**Requirement**.
For each statement, answer yes or no according to the blog post about marriage below, and quote the exact words of the post that decide it. (a) The writer took the spouse's last name. (b) The writer's finger began to hurt about a month after the wedding. (c) The writer has medical proof of a nickel allergy.

**Reading text**.

I got a lot of page views with my religion post. I was trying to think of controversial topics so I could reach that peak again, but instead I’m going to talk about marriage.
My husband told me last night that I have to post a blog today. It’s adorable how he thinks he gets to tell me to do things. But I’ve been a bad blogger lately, so I’m trying to get re-motivated.
I don’t wear a wedding ring and I didn’t change my last name. A casual observer would think I’m not really married. But then how do you explain how my car gets filled with gas, how my dinners get made, and how all my annoying errands are miraculously already done when I get home from work?
The reason I don’t wear a wedding ring is that I’m allergic to metal. I think specifically nickel, but I have no medical proof.
About a month after I got married, my finger started hurting. Like, aching-in-the-bone hurting. But I’m not a big jewelry-wearer, so I figured it was just me adjusting to having a metal band around my finger. Normal people have chronic finger pain when they wear rings, right?
So then my finger started itching under the ring. A lot. But again, I just figured I wasn’t used to wearing jewelry.
Then my skin turned red. I figured it was because of the scratching, so I stopped scratching.

**Dataset**.
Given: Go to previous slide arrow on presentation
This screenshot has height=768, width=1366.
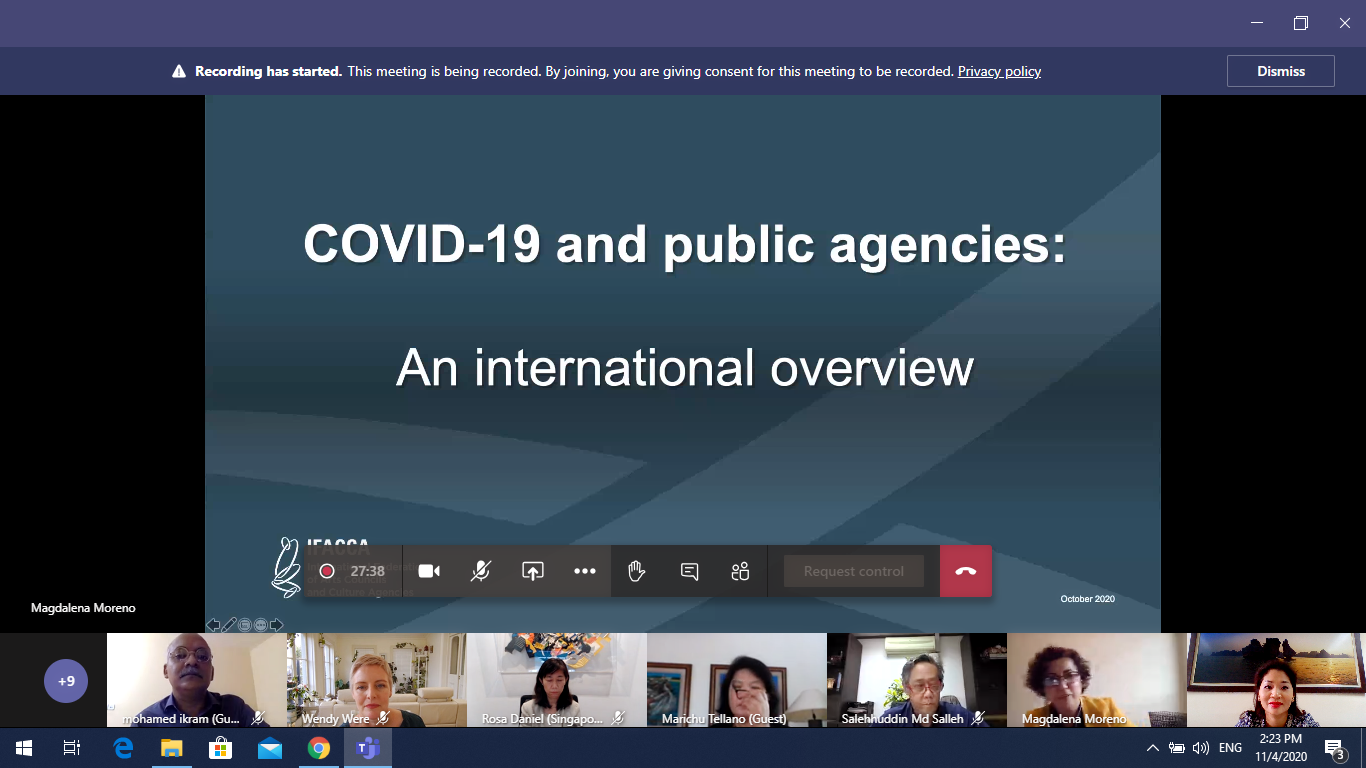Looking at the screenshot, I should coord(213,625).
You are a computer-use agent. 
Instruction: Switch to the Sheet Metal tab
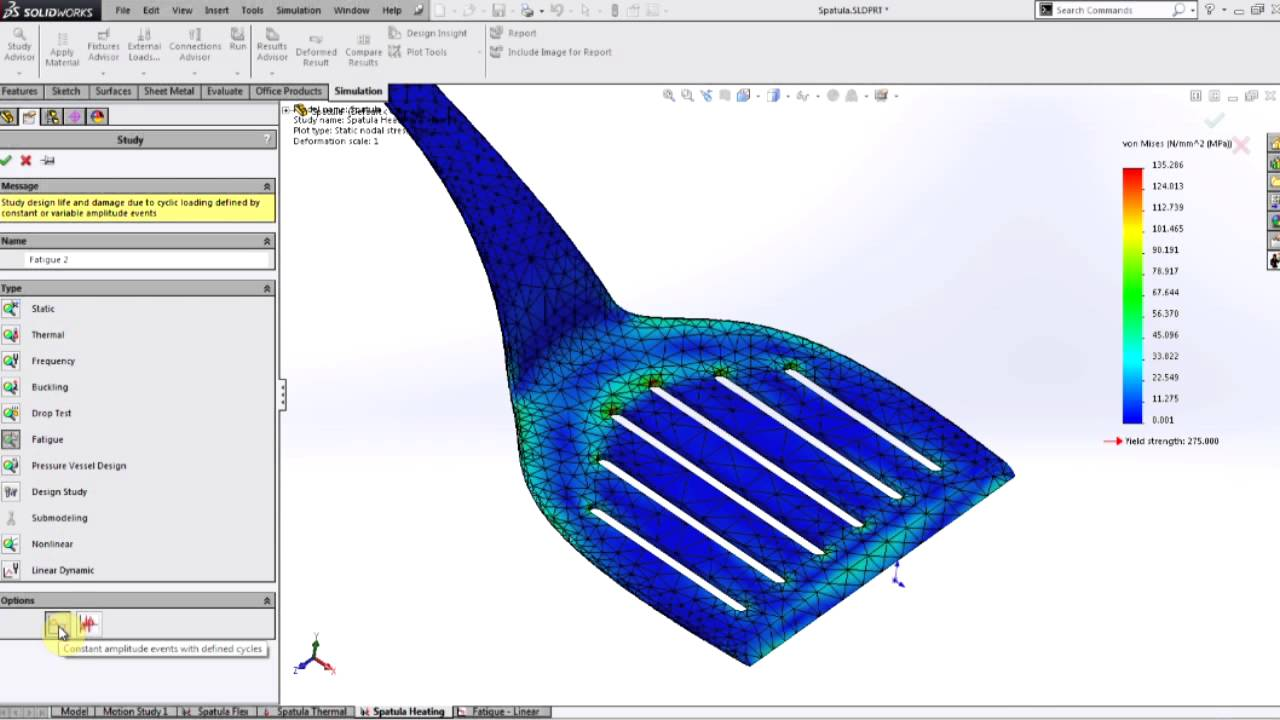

**Output of the task**.
(a) No: "I didn’t change my last name."
(b) Yes: "About a month after I got married, my finger started hurting."
(c) No: "I think specifically nickel, but I have no medical proof."